Re: Quick question on spark performance

2016-05-20 Thread Yash Sharma
Am going with the default java opts for emr-
-verbose:gc -XX:+PrintGCDetails -XX:+PrintGCDateStamps
-XX:+UseConcMarkSweepGC -XX:CMSInitiatingOccupancyFraction=70
-XX:MaxHeapFreeRatio=70 -XX:+CMSClassUnloadingEnabled
-XX:OnOutOfMemoryError='kill -9 %p'

The data is not partitioned. Its 6Tb data of around 400 Megs gz files. The
workload is a scan/filter/reduceBy which needs to scan the entire data.



On Sat, May 21, 2016 at 11:07 AM, Yash Sharma  wrote:

> The median GC time is 1.3 mins for a median duration of 41 mins. What
> parameters can I tune for controlling GC.
>
> Other details, median Peak execution memory of 13 G and input records of
> 2.3 gigs.
> 180-200 executors launched.
>
> - Thanks, via mobile,  excuse brevity.
> On May 21, 2016 10:59 AM, "Reynold Xin"  wrote:
>
>> It's probably due to GC.
>>
>> On Fri, May 20, 2016 at 5:54 PM, Yash Sharma  wrote:
>>
>>> Hi All,
>>> I am here to get some expert advice on a use case I am working on.
>>>
>>> Cluster & job details below -
>>>
>>> Data - 6 Tb
>>> Cluster - EMR - 15 Nodes C3-8xLarge (shared by other MR apps)
>>>
>>> Parameters-
>>> --executor-memory 10G \
>>> --executor-cores 6 \
>>> --conf spark.dynamicAllocation.enabled=true \
>>> --conf spark.dynamicAllocation.initialExecutors=15 \
>>>
>>> Runtime : 3 Hrs
>>>
>>> On monitoring the metrics I notices 10G for executors is not required
>>> (since I don't have lot of groupings)
>>>
>>> Reducing to --executor-memory 3G, Runtime reduced to: 2 Hrs
>>>
>>> Question:
>>> On adding more nodes now has absolutely no effect on the runtime. Is
>>> there anything I can tune/change/experiment with to make the job faster.
>>>
>>> Workload: Mostly reduceBy's and scans.
>>>
>>> Would appreciate any insights and thoughts. Best Regards
>>>
>>>
>>>
>>


Re: Quick question on spark performance

2016-05-20 Thread Yash Sharma
The median GC time is 1.3 mins for a median duration of 41 mins. What
parameters can I tune for controlling GC.

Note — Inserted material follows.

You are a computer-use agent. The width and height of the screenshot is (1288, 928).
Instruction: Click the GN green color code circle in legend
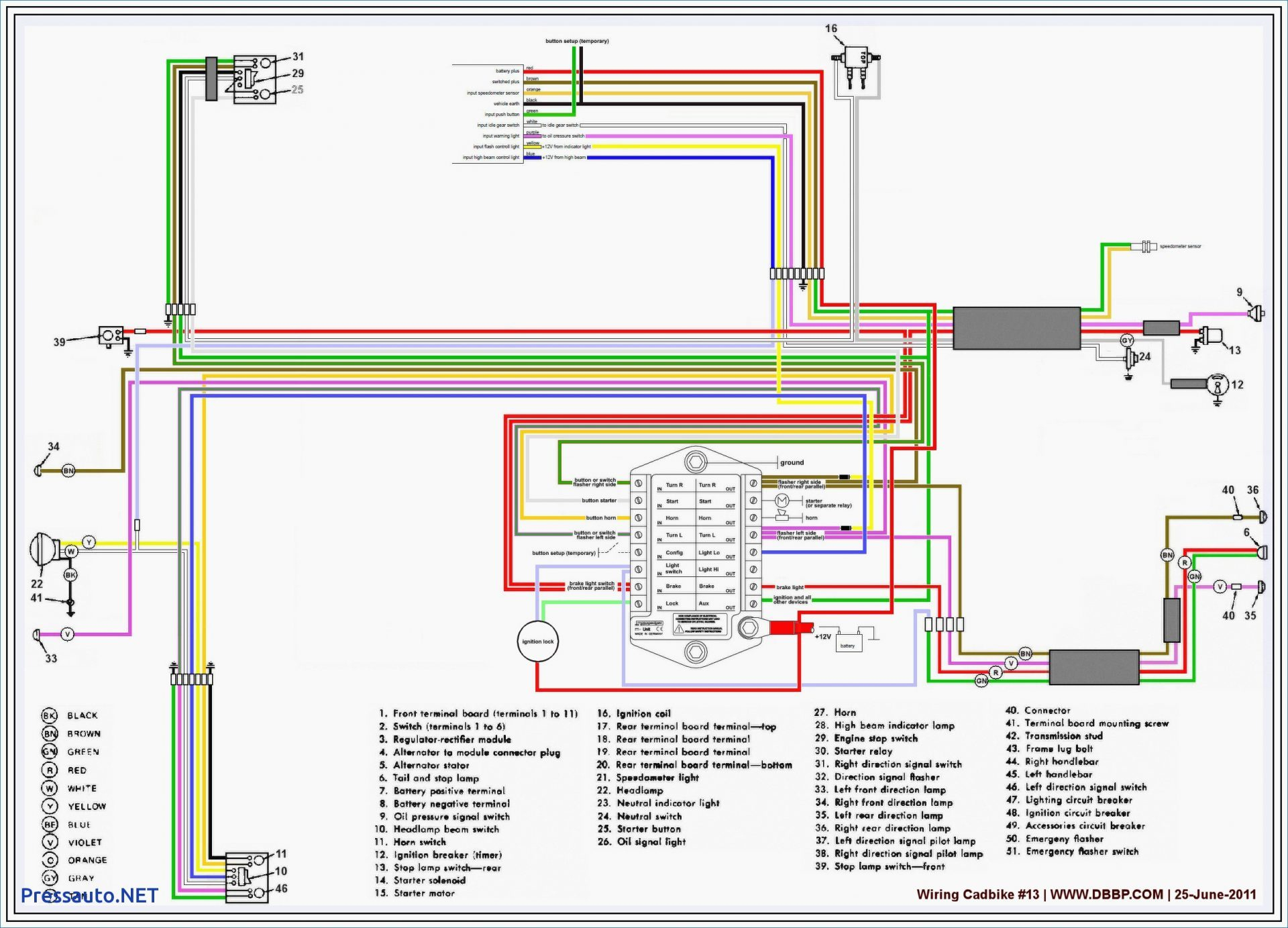coord(50,752)
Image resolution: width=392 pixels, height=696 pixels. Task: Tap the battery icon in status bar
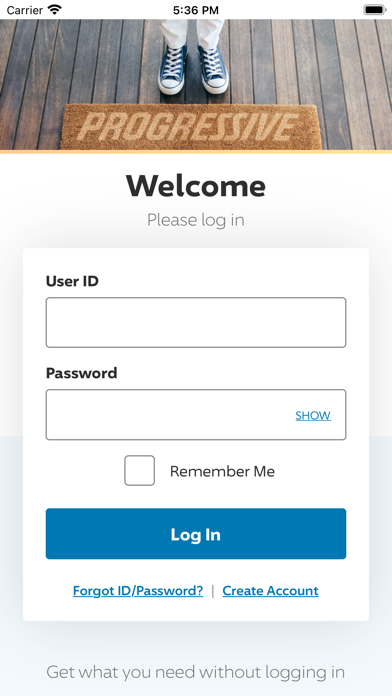coord(375,10)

Other details, median Peak execution memory of 13 G and input records of
2.3 gigs.
180-200 executors launched.

- Thanks, via mobile,  excuse brevity.
On May 21, 2016 10:59 AM, "Reynold Xin"  wrote:

> It's probably due to GC.
>
> On Fri, May 20, 2016 at 5:54 PM, Yash Sharma  wrote:
>
>> Hi All,
>> I am here to get some expert advice on a use case I am working on.
>>
>> Cluster & job details below -
>>
>> Data - 6 Tb
>> Cluster - EMR - 15 Nodes C3-8xLarge (shared by other MR apps)
>>
>> Parameters-
>> --executor-memory 10G \
>> --executor-cores 6 \
>> --conf spark.dynamicAllocation.enabled=true \
>> --conf spark.dynamicAllocation.initialExecutors=15 \
>>
>> Runtime : 3 Hrs
>>
>> On monitoring the metrics I notices 10G for executors is not required
>> (since I don't have lot of groupings)
>>
>> Reducing to --executor-memory 3G, Runtime reduced to: 2 Hrs
>>
>> Question:
>> On adding more nodes now has absolutely no effect on the runtime. Is
>> there anything I can tune/change/experiment with to make the job faster.
>>
>> Workload: Mostly reduceBy's and scans.
>>
>> Would appreciate any insights and thoughts. Best Regards
>>
>>
>>
>


Re: Quick question on spark performance

2016-05-20 Thread Ted Yu
Yash:
Can you share the JVM parameters you used ?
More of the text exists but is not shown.